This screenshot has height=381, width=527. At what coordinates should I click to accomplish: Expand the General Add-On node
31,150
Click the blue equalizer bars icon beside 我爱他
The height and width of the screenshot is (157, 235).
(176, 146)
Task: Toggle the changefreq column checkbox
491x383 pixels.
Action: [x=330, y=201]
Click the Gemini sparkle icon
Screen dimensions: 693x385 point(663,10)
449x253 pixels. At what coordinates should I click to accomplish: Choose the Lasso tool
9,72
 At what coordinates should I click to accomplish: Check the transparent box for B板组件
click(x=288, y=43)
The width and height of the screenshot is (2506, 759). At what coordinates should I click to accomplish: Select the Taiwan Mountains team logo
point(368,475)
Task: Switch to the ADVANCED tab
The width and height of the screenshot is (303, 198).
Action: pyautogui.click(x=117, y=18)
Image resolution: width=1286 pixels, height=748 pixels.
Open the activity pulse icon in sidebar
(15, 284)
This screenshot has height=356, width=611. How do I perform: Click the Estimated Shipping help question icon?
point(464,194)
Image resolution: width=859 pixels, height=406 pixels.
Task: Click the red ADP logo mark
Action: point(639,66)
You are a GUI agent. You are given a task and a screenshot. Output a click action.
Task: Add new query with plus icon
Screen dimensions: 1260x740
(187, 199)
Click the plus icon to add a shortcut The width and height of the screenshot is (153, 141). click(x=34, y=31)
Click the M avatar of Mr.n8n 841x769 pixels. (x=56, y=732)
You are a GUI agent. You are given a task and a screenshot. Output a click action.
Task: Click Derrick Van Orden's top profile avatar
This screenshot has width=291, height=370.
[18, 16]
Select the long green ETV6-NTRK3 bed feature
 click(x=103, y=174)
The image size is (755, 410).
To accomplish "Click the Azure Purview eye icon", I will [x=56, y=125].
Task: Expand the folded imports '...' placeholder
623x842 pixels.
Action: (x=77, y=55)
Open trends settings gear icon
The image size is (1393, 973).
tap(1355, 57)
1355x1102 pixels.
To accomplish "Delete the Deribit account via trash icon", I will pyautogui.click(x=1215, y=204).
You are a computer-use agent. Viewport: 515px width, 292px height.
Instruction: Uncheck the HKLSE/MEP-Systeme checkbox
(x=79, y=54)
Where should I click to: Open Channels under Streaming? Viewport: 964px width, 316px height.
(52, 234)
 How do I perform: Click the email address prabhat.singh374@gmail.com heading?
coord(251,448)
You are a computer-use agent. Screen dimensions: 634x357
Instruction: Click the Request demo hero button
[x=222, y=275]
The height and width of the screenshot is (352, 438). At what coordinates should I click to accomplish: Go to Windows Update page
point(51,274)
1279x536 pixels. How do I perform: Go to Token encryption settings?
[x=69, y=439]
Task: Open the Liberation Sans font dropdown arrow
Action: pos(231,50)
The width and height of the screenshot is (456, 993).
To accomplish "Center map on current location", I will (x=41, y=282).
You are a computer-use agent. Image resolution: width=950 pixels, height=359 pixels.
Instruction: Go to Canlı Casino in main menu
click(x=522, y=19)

Exercise goal: How many of the lines above include the word "plus"? Respond with the number alone.

Written response: 2